休職前の1週間、私はずっと同じ言葉を繰り返していました。
「本当に申し訳ありません」
Teamsでも、対面でも、チャットでも。
その一言を、何度も何度も言い続けていました。
でも今振り返ると、あの言葉は自己否定というより、
「早く終わらせたい一心」から出ていたのだと思います。
休職前日に1日でまとめた夜
まさか翌日から休職することになるとは思っていませんでした。
ただ、このままでは本当に持たないと感じていました。
そのため、急いで手持ち案件を整理しました。
・導入の設定状況
・訪問予定
・お客様からの提供資料
・現在の課題と今後のスケジュール
それらを1日でまとめ、上司を含めた3名に、残業して説明しました。
正直、頭は回っていませんでした。
それでも必死に言葉をつなぎました。
指摘されたあと、頭が止まりかけていた
引継ぎ説明が終わったあと、
スケジューリングの甘さや設定漏れを指摘されました。
反論したい気持ちもありました。
でも、案件ごとに複雑な事情が絡み合っていて、
簡単な説明では伝えきれない状態でした。
何より、頭がもう限界でした。
ギリギリで回せてしまっていたこと自体が、
どこか無理を続ける原因だったのかもしれません。
時間は止まってくれなかった
それでも、翌日から私は休職に入らなければいけませんでした。
修正したい。

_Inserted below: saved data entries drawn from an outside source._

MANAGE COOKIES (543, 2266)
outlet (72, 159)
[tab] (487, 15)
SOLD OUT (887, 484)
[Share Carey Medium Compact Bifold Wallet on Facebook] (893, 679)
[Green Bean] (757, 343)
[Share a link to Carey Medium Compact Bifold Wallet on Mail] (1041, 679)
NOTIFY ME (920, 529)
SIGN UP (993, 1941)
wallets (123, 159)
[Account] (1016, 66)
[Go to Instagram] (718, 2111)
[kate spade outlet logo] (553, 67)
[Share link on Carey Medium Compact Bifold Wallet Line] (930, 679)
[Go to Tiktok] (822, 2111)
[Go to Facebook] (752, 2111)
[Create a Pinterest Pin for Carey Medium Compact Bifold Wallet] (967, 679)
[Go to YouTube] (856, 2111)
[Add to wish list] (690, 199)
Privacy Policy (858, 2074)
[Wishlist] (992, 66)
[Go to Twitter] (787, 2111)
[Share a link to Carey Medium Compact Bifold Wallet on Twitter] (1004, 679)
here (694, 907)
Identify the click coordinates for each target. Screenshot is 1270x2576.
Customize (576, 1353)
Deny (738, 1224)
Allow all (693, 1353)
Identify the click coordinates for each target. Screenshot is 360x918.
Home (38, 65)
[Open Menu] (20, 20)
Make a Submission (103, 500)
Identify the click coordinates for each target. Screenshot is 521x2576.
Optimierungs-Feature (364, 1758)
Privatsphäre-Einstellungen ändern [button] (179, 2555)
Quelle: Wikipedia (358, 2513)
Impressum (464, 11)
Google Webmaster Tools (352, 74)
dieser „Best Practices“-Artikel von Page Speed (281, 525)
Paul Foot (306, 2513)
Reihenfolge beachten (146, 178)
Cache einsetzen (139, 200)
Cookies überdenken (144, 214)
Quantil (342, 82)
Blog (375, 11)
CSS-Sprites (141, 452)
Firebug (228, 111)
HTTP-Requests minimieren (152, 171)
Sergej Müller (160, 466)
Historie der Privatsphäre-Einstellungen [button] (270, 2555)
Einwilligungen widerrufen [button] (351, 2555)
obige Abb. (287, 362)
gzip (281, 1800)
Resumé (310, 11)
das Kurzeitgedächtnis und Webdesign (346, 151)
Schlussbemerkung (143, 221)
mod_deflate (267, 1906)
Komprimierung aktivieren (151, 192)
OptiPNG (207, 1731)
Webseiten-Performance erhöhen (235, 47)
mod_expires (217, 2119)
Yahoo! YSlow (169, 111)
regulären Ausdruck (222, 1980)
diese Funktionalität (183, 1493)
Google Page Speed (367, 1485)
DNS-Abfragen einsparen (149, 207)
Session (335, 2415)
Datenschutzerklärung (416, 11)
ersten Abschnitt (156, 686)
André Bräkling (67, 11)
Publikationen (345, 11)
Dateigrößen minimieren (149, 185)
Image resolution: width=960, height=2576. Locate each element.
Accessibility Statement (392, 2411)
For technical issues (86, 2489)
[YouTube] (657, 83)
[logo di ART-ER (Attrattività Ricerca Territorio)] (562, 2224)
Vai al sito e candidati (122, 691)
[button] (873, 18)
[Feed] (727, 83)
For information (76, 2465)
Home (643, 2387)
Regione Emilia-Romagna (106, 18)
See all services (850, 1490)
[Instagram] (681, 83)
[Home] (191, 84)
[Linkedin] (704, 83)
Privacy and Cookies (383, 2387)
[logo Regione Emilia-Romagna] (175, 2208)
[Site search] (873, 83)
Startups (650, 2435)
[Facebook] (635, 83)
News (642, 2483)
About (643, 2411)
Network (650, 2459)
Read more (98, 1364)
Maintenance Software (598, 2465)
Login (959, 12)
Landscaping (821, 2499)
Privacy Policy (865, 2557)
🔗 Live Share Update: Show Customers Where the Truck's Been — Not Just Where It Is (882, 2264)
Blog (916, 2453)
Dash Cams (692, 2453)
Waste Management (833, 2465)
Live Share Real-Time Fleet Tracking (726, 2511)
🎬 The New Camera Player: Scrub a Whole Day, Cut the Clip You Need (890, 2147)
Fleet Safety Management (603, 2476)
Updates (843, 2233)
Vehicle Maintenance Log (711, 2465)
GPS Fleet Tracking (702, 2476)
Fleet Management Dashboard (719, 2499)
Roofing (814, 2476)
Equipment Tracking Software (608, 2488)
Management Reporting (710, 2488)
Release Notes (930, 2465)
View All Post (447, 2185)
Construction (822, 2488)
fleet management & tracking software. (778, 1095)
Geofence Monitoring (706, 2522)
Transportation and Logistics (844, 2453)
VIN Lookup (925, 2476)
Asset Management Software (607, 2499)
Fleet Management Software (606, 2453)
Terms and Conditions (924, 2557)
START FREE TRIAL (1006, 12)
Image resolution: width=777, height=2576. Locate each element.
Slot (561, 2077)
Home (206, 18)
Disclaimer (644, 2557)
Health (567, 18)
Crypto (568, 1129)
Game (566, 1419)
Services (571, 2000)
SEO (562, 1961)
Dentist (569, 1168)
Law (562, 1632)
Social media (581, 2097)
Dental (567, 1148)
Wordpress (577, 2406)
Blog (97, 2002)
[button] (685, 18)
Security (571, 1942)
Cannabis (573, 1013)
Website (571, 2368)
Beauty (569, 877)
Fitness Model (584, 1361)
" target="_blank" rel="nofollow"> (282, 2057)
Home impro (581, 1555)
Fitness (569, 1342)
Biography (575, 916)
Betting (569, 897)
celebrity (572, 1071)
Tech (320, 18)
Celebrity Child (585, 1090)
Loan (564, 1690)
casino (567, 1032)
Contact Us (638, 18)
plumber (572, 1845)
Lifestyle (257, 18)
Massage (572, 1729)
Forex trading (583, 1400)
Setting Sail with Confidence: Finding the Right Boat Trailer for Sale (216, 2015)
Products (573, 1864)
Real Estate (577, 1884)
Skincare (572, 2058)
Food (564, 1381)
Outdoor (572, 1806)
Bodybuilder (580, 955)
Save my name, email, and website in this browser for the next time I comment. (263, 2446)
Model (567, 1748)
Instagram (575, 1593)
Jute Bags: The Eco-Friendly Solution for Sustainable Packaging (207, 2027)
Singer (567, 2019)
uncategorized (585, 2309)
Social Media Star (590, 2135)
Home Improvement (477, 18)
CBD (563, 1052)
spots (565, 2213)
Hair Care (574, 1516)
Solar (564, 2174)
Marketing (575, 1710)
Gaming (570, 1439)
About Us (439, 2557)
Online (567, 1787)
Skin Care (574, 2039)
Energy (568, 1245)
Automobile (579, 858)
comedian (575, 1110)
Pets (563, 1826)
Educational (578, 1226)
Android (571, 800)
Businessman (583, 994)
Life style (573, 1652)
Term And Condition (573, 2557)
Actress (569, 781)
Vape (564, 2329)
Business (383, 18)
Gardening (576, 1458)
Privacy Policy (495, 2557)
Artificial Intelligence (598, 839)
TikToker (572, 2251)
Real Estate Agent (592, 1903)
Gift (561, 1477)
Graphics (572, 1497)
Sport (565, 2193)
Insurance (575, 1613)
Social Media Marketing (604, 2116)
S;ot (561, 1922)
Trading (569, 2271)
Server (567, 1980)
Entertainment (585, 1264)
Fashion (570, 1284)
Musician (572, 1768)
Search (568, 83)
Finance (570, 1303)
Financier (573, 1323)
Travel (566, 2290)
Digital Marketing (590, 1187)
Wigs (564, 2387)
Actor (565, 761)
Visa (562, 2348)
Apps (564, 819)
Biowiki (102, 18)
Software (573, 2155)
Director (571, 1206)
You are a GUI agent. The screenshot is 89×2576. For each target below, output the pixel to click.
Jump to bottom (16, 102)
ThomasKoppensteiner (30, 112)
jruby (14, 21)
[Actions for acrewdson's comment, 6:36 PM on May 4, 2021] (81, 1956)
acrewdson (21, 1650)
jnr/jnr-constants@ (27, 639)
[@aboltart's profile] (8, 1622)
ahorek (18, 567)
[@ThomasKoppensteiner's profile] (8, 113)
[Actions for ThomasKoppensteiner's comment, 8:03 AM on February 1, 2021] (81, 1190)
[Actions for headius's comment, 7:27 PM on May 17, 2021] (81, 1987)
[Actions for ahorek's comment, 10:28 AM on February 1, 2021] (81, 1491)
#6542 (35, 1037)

もう少し整えたい。
でも時間がない..
結局そのまま、私は仕事を手放しました。
引継ぎ後の心残り
「あとはよろしくお願いします」
そう引き継ぎしながらも、どこか割り切れない感覚が残っていました。
ですが当時は、時間も体力も残っていませんでした。
仕方がなかったと、自分に言い聞かせました。
それだけが、唯一の心残りでした。
休職しても完全には切れなかった
本当は、すべてを切りたかった。
でも現実は違いました。
・休職届の提出と承認に合わせて自動応答を設定し直す
・最初の1ヶ月は、お客様からの問い合わせを転送する必要がある
・月1回、LINEで状況報告を送る
・人事総務部へ傷病手当金に関する書類を送る
休職に入っても、完全に仕事を切り離すことはできませんでした。
Outlookを開くたびに、引き戻された
Outlookを開くたびに、頭が重くなりました。
数分の作業なのに、
一気に疲れが押し寄せました。
お腹がゆるくなり、トイレに駆け込むこともありました。
仕事モードに引き戻される感覚。
止まったはずなのに、完全には止まれていない。
休職3ヶ月目の12月頃、ようやく少し慣れました。
でも最初の頃は、定型文を考えるだけで消耗していました。
それでも、止まるしかなかった
・引き継ぎ漏れがあったらどうしよう。
・追加で連絡が来るのではないか。
そんな心配も深く考えてしまう夜もありました。
でも今は、当時の自分にこう言えます。
よく頑張った。
あの状態で、すべてを完璧に整えてから休むことは無理でした。
中途半端に見えても、あれが限界でした。
休みを入れたことは、大正解でした。
任せたことへの申し訳なさは今も少し残っています。
でも、それ以上に思うのは、壊れる前に止まれたことです。
あのとき止まらなければ、
もっと大きな迷惑をかけていたかもしれません。
もし今、休職を考えながらも
「中途半端に投げてしまう」と悩んでいるなら、
完璧に整えてから休むのは、ほとんど不可能です。
申し訳なさがあってもいい。
それでも、壊れないことを優先していい。
あのとき止まれたことだけは、今も後悔していません。